## [Text]
•••

# 5.5 Gallon tanker.



## PinoyBoy (Mar 14, 2008)

i think the one on the right would be best.
just cover the whole tank with some sort
of carpeting plant.

inhabitants can be:
-2 oto?
-RCS?


----------



## James From Cali (Dec 15, 2006)

I like the third one. Just make it a shrimp tank, it would be nicer and look a whole lot larger


----------



## FrostyNYC (Nov 5, 2007)

x 3 the third setup

x 3 shrimp and otos


Other interesting possibilities could be microrasboras, maybe a couple endlers, or a dwarf puffer.


----------



## Breakerboy0 (Mar 8, 2008)

Ok so i have decided to go with the third choice for hardscape out of personal preference and others help.

Today pretty much de-rimmed the sucker. Overall im happy with the outcome. Umm hopefully tomorrow i should go to my lfs and get some carpeting plant of some sort, still unshure but they have a good selection and should have any common plant i need. But until then all i have is this.

•••

## [Record set]
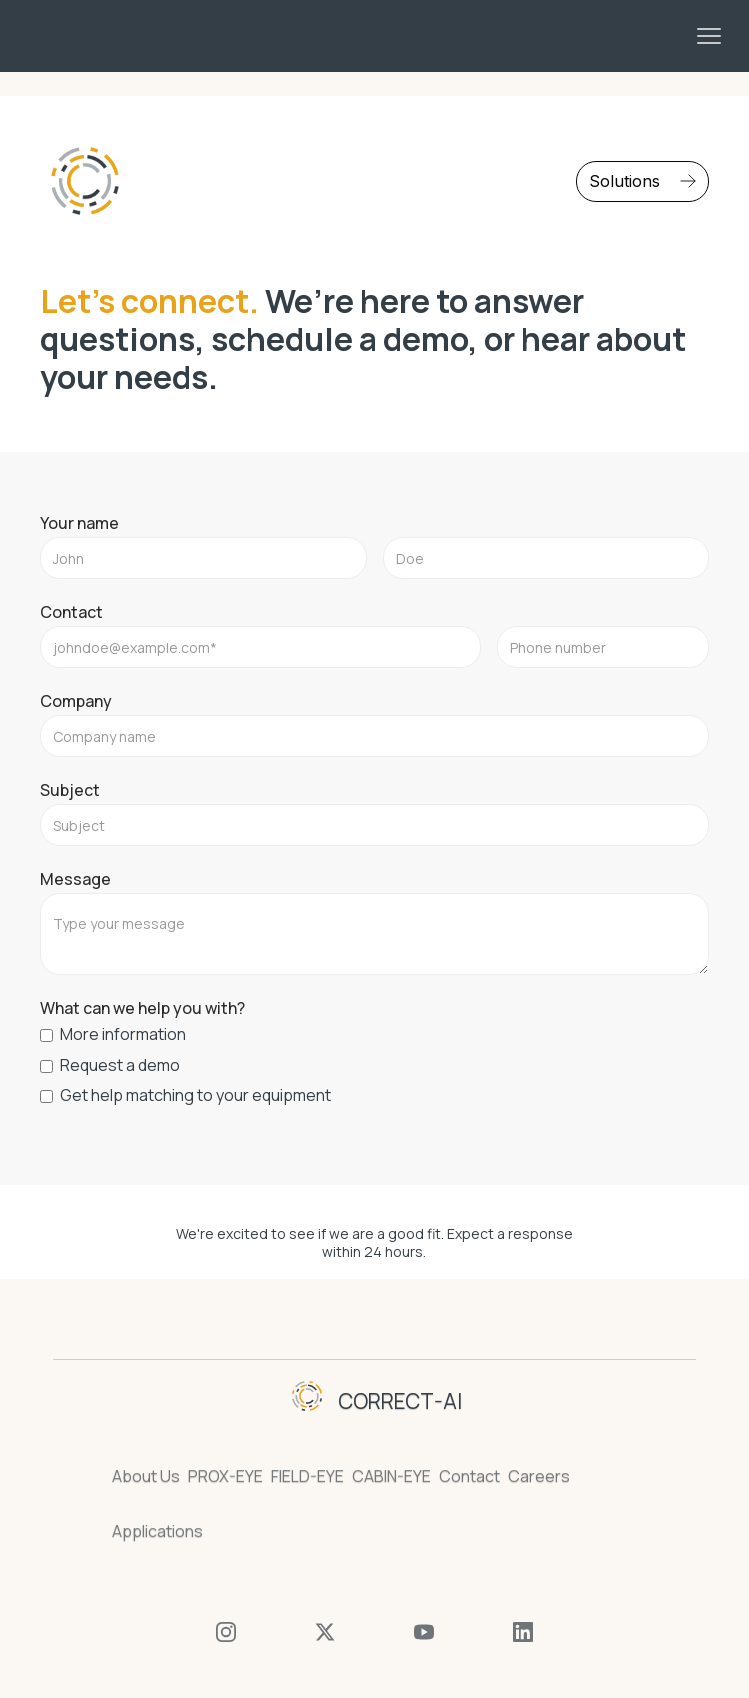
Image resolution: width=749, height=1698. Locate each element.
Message (75, 879)
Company (76, 701)
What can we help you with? (142, 1008)
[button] (709, 36)
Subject (70, 790)
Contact (71, 612)
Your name (79, 523)
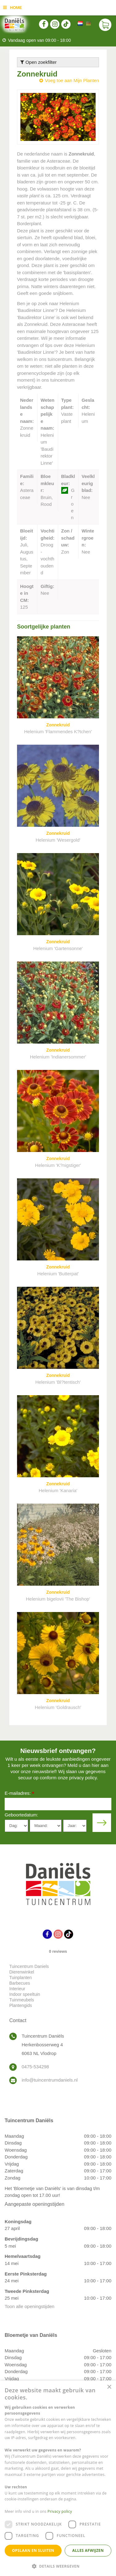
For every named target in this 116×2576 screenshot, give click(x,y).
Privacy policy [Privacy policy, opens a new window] (60, 2511)
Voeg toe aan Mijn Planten (72, 80)
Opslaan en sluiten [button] (33, 2550)
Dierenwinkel (21, 1971)
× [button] (109, 2387)
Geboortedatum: (21, 1814)
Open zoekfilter (38, 62)
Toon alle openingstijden (29, 2306)
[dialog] (58, 2478)
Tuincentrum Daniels (29, 1966)
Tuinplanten (20, 1977)
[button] (58, 2566)
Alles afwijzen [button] (88, 2550)
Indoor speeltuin (24, 1994)
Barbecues (19, 1983)
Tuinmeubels (21, 1999)
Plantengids (20, 2005)
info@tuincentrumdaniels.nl (50, 2080)
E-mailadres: (19, 1793)
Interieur (17, 1988)
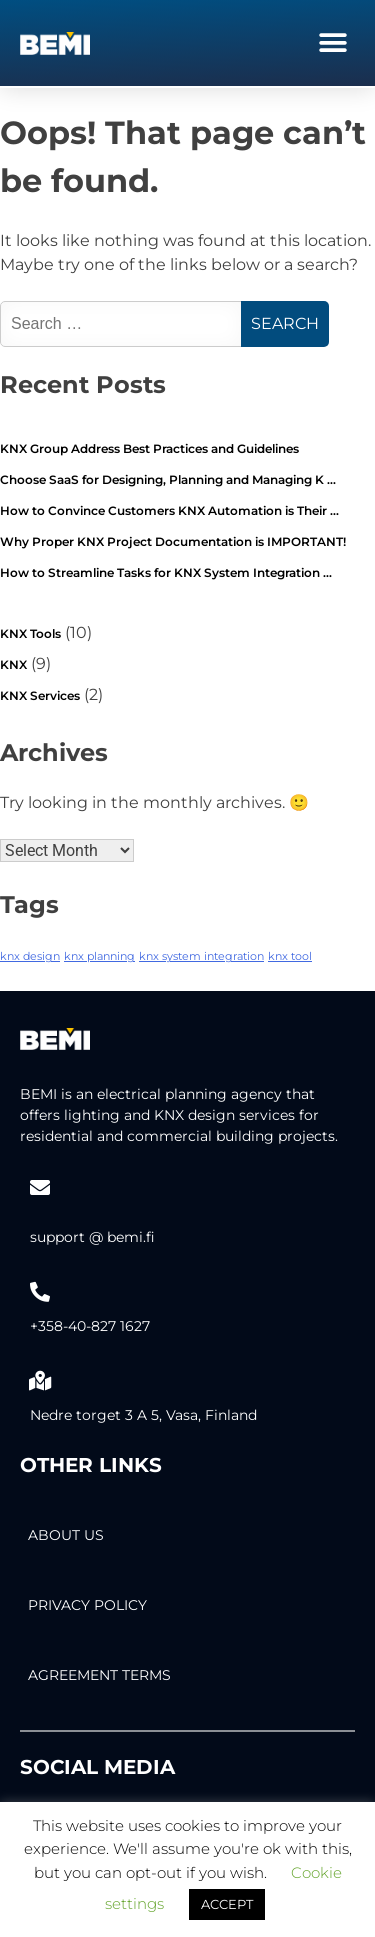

•••

## [Given problem A]
Return the passage from the tank thread starting at "## James From" and ending at "(Nov 5, 2007)".
## [Given problem B]
Answer these questions about the tank thread:
(i) Which two inhabitants does PinoyBoy list?
(ii) What other possibilities does FrostyNYC mention besides shrimp and otos?
(iii) What did Breakerboy0 do to the tank "Today"?
## [Given problem C]
Summarize the tank thread in two sentences.

## [Exercise solution A]
## James From Cali (Dec 15, 2006)

I like the third one. Just make it a shrimp tank, it would be nicer and look a whole lot larger


----------



## FrostyNYC (Nov 5, 2007)

## [Exercise solution B]
(i) 2 oto and RCS.
(ii) Microrasboras, maybe a couple endlers, or a dwarf puffer.
(iii) Breakerboy0 pretty much de-rimmed it.

## [Exercise solution C]
Forum members weigh in on setups for a 5.5-gallon tank, with PinoyBoy preferring the one on the right and James From Cali and FrostyNYC favoring the third, and they suggest a carpeting plant, shrimp, and otos, with microrasboras, endlers, or a dwarf puffer as other possibilities. Breakerboy0 settles on the third hardscape choice, reports having de-rimmed the tank, and hopes to get a carpeting plant soon.